**** Supplied records ****

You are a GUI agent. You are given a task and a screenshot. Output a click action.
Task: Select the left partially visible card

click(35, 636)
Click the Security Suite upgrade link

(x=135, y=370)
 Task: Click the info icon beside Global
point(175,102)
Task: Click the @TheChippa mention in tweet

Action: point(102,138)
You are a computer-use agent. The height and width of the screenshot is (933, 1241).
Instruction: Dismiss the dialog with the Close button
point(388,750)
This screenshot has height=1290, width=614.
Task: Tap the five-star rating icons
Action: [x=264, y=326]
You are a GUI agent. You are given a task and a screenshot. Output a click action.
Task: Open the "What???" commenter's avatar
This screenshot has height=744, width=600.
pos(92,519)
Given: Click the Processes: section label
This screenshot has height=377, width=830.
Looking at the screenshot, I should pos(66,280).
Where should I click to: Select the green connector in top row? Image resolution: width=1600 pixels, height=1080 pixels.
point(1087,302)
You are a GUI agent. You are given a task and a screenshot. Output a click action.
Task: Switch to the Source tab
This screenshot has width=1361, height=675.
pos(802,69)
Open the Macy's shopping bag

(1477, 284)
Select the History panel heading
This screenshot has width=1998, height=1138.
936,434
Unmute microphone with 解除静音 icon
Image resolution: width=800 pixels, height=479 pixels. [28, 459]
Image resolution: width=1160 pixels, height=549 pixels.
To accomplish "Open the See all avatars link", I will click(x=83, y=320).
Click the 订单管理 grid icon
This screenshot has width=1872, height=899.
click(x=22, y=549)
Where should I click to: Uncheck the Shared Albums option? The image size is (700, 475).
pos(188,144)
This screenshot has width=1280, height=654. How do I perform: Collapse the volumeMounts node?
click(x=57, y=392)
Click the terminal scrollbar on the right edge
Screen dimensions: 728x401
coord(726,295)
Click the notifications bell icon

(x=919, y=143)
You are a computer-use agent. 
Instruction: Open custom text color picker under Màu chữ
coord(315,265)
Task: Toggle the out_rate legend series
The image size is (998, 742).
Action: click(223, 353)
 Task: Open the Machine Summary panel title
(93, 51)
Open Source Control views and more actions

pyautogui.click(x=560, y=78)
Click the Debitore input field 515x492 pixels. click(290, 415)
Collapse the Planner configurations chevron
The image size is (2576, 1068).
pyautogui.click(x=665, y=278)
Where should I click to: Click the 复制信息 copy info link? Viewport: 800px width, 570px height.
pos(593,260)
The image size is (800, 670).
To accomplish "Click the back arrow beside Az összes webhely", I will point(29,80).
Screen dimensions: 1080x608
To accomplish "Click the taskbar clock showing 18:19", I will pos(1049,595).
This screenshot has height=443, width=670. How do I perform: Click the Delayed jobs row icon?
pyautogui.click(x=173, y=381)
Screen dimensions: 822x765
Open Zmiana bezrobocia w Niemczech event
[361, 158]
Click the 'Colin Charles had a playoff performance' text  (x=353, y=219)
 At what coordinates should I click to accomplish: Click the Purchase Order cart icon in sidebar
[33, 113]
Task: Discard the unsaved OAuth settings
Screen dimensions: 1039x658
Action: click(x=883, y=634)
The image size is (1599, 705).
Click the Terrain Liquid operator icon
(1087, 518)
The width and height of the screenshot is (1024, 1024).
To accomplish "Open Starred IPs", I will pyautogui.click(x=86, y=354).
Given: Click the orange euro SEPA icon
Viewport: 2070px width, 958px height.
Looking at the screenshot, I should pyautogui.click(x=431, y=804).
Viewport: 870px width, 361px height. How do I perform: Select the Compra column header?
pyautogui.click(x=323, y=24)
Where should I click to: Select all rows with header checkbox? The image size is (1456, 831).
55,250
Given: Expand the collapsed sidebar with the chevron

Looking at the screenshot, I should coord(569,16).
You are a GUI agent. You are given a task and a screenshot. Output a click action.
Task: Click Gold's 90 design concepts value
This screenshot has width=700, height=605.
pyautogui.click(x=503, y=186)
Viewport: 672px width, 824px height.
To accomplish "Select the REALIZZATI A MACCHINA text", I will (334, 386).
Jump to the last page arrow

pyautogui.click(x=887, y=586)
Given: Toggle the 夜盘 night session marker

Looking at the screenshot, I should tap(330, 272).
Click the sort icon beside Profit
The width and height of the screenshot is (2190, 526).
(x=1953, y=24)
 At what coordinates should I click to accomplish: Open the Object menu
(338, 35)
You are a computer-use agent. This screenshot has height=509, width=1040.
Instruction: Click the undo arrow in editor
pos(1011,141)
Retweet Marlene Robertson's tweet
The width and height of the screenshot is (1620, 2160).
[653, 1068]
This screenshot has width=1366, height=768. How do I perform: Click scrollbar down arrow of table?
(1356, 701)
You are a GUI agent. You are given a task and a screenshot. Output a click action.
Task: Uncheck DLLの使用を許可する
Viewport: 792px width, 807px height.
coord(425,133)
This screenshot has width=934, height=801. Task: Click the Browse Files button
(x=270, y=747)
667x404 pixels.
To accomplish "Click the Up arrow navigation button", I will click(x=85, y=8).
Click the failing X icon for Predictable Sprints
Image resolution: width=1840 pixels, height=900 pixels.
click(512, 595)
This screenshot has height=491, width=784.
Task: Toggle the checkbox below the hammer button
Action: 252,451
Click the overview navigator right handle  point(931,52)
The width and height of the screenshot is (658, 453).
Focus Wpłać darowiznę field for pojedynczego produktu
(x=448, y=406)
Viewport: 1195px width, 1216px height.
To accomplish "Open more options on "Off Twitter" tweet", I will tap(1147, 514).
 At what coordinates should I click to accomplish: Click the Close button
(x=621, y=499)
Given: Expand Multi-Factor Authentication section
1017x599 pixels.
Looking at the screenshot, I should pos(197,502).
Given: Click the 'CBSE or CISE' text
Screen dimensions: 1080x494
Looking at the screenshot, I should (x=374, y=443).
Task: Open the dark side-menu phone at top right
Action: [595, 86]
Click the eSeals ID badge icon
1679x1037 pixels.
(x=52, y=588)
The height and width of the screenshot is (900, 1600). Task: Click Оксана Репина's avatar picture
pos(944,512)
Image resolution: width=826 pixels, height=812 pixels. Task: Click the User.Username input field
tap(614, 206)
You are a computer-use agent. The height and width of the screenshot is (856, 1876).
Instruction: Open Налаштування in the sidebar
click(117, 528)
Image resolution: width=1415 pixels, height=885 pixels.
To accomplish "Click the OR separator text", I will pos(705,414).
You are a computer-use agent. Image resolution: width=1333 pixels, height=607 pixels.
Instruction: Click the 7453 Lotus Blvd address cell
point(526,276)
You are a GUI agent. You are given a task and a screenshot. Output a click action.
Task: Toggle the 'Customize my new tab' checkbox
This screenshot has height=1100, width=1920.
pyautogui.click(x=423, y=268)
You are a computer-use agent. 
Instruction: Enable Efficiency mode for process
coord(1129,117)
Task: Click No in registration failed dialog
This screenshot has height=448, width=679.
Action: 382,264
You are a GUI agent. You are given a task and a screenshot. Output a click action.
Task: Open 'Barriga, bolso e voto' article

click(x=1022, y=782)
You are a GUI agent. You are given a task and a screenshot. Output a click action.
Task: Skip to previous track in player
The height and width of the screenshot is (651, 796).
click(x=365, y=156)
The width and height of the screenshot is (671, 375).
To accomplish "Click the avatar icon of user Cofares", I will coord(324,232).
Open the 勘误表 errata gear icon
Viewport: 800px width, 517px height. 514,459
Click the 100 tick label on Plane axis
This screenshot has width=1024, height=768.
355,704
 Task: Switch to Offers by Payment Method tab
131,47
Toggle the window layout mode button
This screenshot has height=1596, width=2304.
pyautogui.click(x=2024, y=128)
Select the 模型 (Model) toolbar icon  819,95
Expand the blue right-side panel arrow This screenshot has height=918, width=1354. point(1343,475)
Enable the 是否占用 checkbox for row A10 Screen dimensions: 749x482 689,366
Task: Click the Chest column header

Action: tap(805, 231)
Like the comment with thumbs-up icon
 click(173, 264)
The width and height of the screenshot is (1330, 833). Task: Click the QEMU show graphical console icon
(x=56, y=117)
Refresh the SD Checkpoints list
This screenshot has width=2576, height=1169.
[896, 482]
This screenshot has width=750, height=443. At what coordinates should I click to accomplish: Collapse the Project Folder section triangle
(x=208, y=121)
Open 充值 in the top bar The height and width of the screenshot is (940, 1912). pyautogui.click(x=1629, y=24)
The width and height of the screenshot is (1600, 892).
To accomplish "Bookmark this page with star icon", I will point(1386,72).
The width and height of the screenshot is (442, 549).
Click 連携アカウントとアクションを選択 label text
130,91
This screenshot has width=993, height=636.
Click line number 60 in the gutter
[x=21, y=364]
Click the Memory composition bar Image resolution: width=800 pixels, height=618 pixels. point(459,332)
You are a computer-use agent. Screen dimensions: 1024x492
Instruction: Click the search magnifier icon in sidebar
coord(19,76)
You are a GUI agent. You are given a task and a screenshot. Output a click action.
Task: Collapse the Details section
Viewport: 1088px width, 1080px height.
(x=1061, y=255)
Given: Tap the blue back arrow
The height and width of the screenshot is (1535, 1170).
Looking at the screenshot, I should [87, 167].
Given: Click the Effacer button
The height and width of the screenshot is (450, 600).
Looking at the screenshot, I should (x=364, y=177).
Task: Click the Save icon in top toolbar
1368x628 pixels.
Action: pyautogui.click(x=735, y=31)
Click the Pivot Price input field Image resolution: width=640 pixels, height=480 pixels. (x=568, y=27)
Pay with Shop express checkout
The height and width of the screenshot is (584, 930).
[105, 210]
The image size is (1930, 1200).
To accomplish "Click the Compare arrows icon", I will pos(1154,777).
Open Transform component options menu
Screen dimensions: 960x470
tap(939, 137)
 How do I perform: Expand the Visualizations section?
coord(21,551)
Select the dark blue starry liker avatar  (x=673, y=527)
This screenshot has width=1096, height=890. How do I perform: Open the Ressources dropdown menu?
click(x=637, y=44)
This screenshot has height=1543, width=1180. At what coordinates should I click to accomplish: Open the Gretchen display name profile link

****

### Task goal:
Each line above that contains the word "back" should be copied.

### Reply to the exercise:
To accomplish "Click the back arrow beside Az összes webhely", I will point(29,80).
Given: Tap the blue back arrow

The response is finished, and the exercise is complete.